◆ **TASK DIRECTIONS**
Return all lines of the records that contain the word "agent".

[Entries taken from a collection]
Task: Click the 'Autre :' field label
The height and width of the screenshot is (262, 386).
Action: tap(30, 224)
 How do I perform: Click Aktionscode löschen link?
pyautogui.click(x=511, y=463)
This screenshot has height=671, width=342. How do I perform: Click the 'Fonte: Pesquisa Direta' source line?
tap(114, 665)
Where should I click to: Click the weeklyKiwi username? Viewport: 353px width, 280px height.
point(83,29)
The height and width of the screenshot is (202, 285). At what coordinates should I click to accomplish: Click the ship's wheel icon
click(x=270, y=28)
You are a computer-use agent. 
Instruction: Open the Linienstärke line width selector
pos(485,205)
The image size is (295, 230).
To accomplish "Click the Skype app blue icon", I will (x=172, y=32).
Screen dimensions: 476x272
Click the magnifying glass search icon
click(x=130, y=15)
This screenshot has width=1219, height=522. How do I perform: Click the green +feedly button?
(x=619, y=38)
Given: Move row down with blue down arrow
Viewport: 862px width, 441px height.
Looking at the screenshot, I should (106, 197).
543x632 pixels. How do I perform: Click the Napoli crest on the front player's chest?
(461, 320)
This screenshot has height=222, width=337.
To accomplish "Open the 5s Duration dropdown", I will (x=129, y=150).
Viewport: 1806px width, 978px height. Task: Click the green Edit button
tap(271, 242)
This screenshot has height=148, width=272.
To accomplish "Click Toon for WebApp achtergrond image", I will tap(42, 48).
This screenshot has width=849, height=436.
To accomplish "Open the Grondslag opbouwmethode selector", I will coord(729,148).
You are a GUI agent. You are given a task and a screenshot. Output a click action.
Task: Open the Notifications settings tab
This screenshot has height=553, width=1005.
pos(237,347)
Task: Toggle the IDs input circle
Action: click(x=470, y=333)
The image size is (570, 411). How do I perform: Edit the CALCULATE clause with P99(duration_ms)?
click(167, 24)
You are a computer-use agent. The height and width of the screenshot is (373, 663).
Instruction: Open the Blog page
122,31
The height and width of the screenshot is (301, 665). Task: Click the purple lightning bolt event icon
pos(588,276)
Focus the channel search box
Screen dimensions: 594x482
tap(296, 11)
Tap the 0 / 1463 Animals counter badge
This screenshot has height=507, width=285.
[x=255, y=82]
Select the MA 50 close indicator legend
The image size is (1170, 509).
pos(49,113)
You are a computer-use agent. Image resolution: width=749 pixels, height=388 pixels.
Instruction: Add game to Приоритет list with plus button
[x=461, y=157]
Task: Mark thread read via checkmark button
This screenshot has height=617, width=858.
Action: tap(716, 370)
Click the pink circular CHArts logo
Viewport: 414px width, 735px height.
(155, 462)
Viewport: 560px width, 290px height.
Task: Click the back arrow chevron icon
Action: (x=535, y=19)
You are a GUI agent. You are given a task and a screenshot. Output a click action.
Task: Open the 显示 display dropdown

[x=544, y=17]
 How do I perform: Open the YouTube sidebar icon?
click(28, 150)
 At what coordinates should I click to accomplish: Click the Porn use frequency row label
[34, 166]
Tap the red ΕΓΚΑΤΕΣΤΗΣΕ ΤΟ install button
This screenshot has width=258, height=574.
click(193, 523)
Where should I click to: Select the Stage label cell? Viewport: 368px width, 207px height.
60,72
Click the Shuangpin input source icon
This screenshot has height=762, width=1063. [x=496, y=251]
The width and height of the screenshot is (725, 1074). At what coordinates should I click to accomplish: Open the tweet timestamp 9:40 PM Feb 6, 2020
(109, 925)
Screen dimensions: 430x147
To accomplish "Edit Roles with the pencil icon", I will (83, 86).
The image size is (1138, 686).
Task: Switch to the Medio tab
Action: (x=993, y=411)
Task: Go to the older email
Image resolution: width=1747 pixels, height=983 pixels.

◆ **EXERCISE RESPONSE**
You are a computer-use agent. 
You are a GUI agent. You are given a task and a screenshot. Output a click action.
You are a computer-use agent. The height and width of the screenshot is (373, 663).
You are a computer-use agent. Image resolution: width=749 pixels, height=388 pixels.
You are a GUI agent. You are given a task and a screenshot. Output a click action.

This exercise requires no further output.